The original purpose of President Obama's trip to Texas was to do some fund-raising and talk about the economy, but since 52,000 unaccompanied children have crossed the U.S. border this year in a situation Obama recently dubbed an "urgent humanitarian crisis," there was no way he could leave the state without talking immigration. While he refused lawmakers' calls for a presidential tour of the border, saying, "I'm not interested in photo-ops," he did meet with Governor Rick Perry about the crisis.
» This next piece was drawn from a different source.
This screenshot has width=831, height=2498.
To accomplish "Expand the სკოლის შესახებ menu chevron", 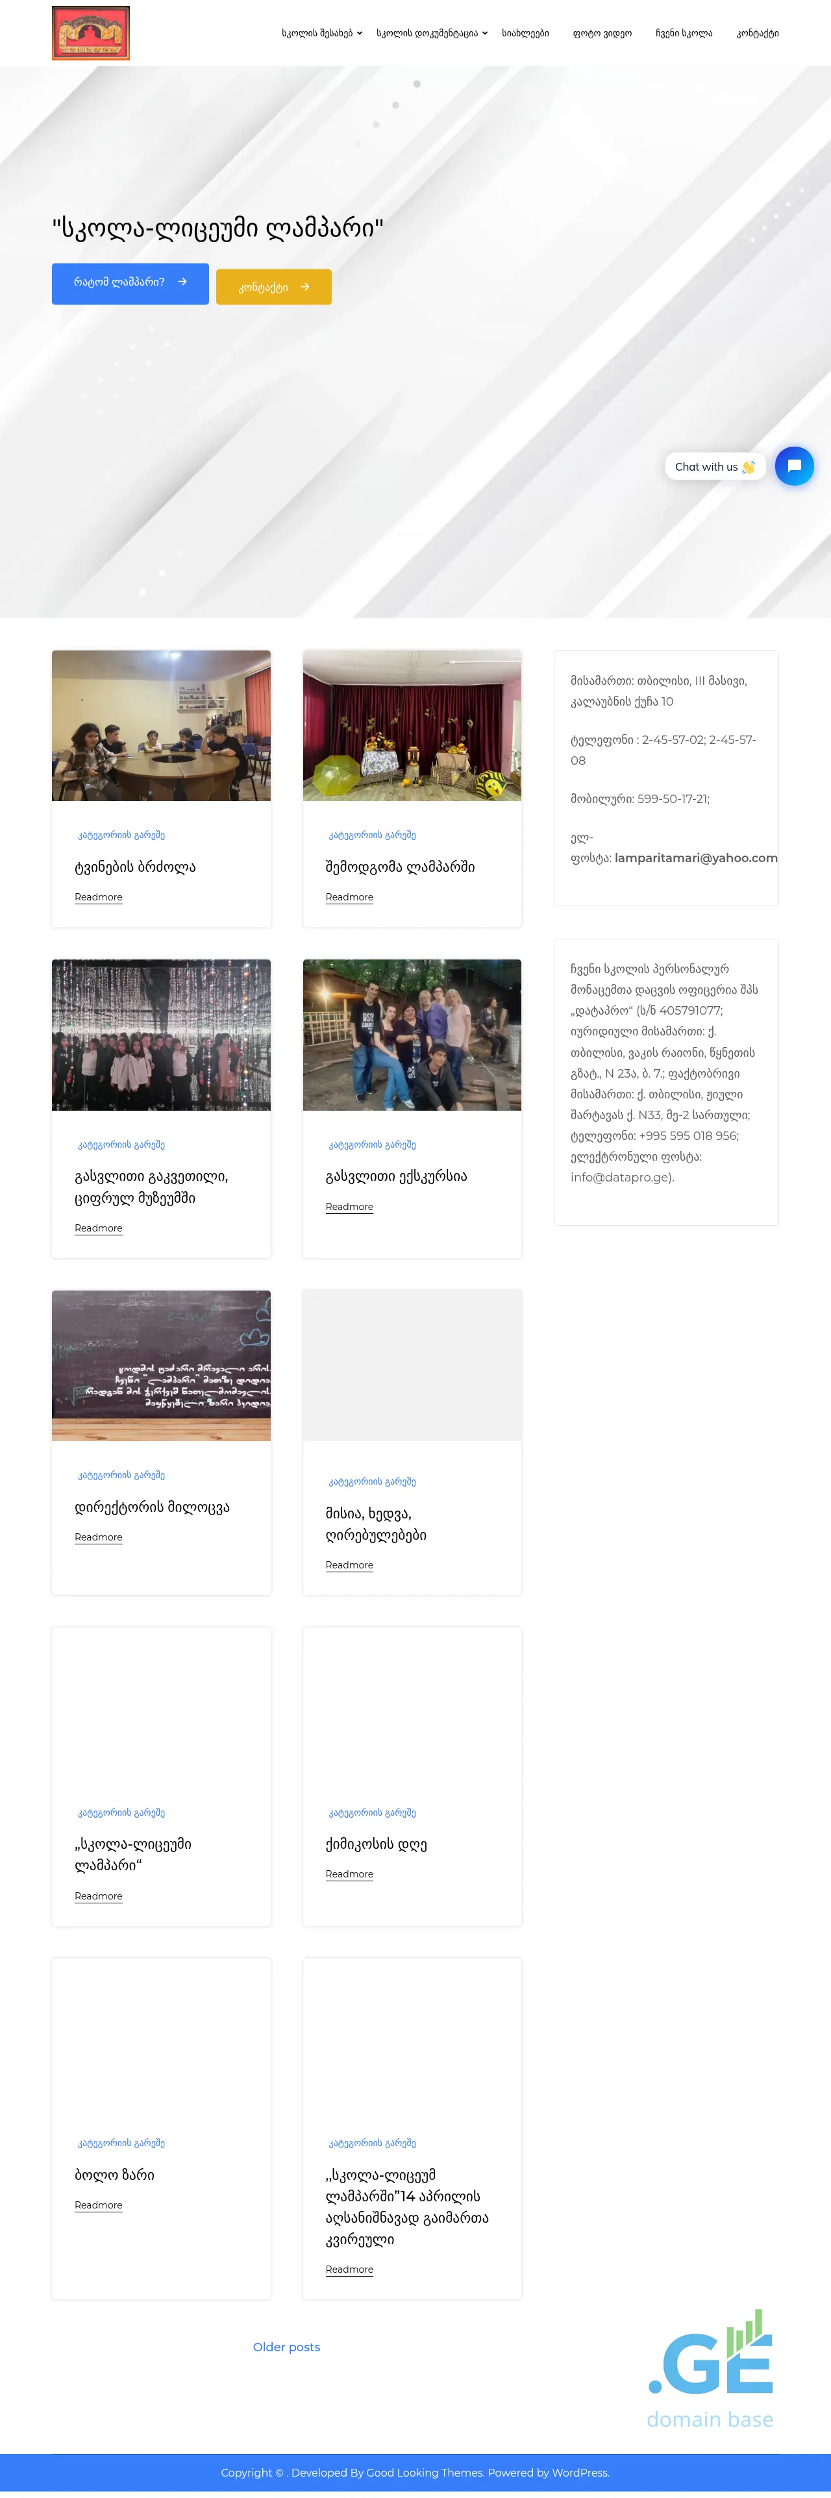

Then, the president publicly challenged Perry to help him convince Republicans to approve the $3.7 billion he's requested from Congress to deal with the situation at the border. "The problem here is not major disagreement around the actions that could be helpful," Obama said afterward. "The challenge is, is Congress prepared to act to put the resources in place to get this done?"
Obama said he asked Perry, "Are folks more interested in politics, or are they more interested in solving the problem?" The answer actually came shortly before the press conference started. While Obama said there's "nothing that the governor indicated he’d like to see that I have a philosophical objection to," Perry painted their meeting in a much different light. "Five hundred miles south of here in the Rio Grande Valley there is a humanitarian crisis unfolding that has been created by bad public policy, in particular the failure to secure the border," Perry said in a statement. "Securing the border is attainable, and the president needs to commit the resources necessary to get this done."
The president says that's precisely what why he requested emergency aid from Congress. The money would go toward caring for the children who are already here, increasing the number of border patrol agents, and adding more immigration judges to speeding up deportation proceedings. Congressional Republicans agree that the situation is untenable and want the federal government to beef up border security, but House Speaker John Boehner hasn't committed to bringing the bill to a vote. "If we don't secure the border, nothing's going to change," Boehner said. "And if you look at the president's request, it's all more about continuing to deal with the problem."
On Wednesday, congressional Republicans said that Congress shouldn't pass the emergency funding bill unless they also change the 2008 law that's contributing to the crisis. Under the law President George W. Bush signed, which was aimed at curbing human trafficking, children who are not from Mexico or Canada must remain in the United States and have their case heard in immigration court, rather than being deported immediately. Obama wants to change the law too, and is actually getting more pushback on the issue from Democrats, who say the law is needed to protect children fleeing violence and abuse.
According to The Wall Street Journal, Boehner said at a closed-door conference with House Republicans on Wednesday that he hopes they can address the border crisis before their five-week summer break. That means there's hope for a deal before August, but it seems unlikely that the emergency aid bill will pass through Congress quickly, if at all. While everyone wants to fix the problem, there doesn't seem to be much enthusiasm for the solution that helps Obama out of a tricky political situation just months before the midterms.